Фамилию Иван Егорович уже не расслышал. А очень желал расслышать и запомнить, потому что понимал: придет время и не дрогнет его рука, когда вынесен будет справедливый приговор этим бабкиным внукам, позорящим звание «чекист», бабкиным внукам, один из которых мог измарать сотню честных и чистых духом людей.

Нет, не верить Локотков не мог!

В его вере поддержал Ивана Егоровича и старый Ряхичев.

И все же верить было совсем не так просто.
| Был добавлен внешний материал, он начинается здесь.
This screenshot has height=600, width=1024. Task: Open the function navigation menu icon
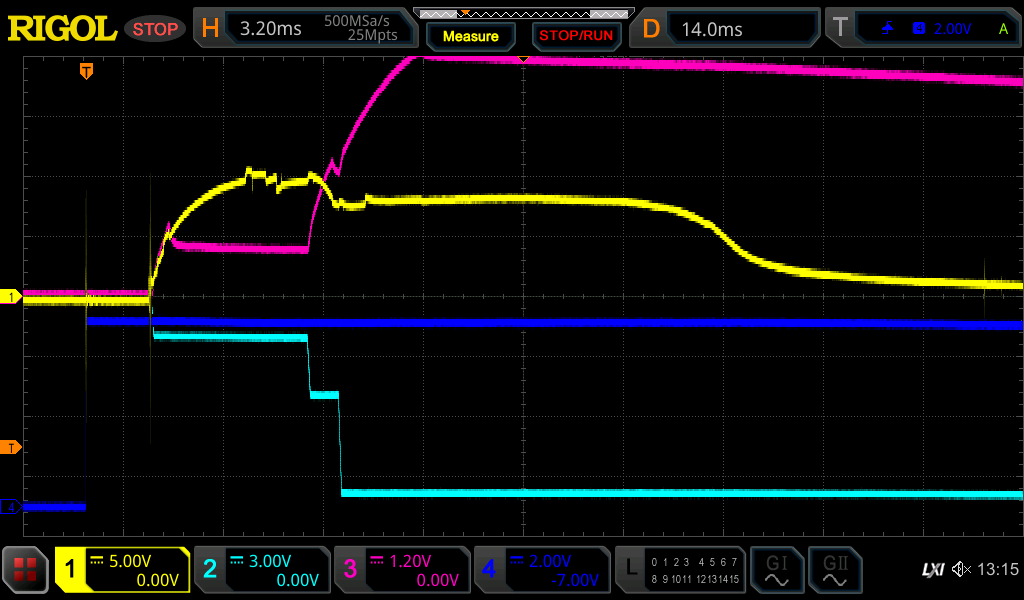point(25,570)
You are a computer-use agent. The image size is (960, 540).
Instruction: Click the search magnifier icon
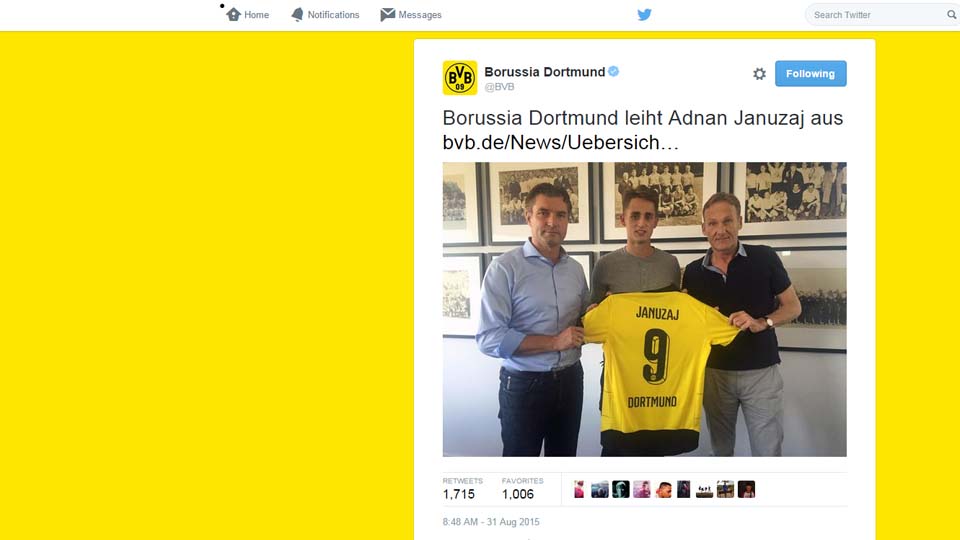coord(951,15)
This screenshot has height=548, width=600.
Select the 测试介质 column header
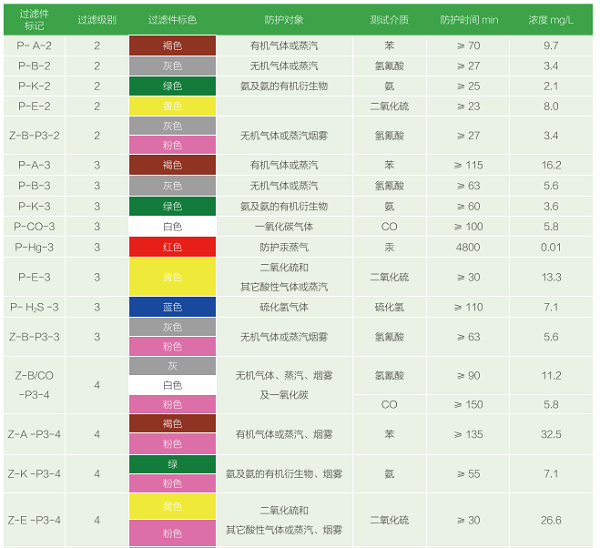pyautogui.click(x=389, y=19)
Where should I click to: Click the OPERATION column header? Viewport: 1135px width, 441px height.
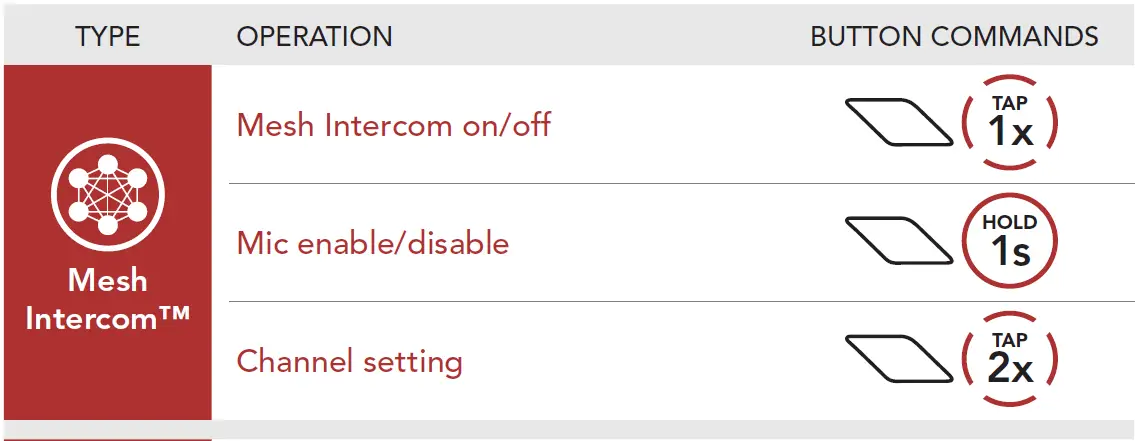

План операции похищения начальника разведывательно-диверсионной школы в Печках Иван Егорович разработал давно и со всеми подробностями. Некоторые детали он изменял, кое-что подвергал сомнению и перестраивал бессонными ночами, но одно было несомненно: риск. Риск человеческими жизнями, жизнями людей честных, отважных и чистых, риск такими людьми, которым Локотков доверял, как себе. Они еще ничего не знали, все те друзья-товарищи, которым надлежало осуществить операцию, но он-то знал, что у них есть и жены, и дети, и матери, и отцы. Он знал, как бесславно и жестоко могут они погибнуть, если «его» человек их предаст. Он-то знал, каким пыткам их подвергнут, если операция сорвется, да и свою судьбу он тоже предугадывал: сам Петушков со своими поддужными не оставит Ивана Егоровича милостивым вниманием, по первому классу будут его судить, и непременно осудят. Будучи, хоть по малости, юристом, Иван Егорович отлично знал, как судят, когда господствует формула «Пусть докажет свою невиновность». Вот и доказывай, что хотел как лучше, верил человеку…

— Верил?! — удивятся ему.

И не только он с боевыми своими друзьями расплатится за то, что поверил, расплатится и супруга, и даже сыны, несмотря на свое малолетство.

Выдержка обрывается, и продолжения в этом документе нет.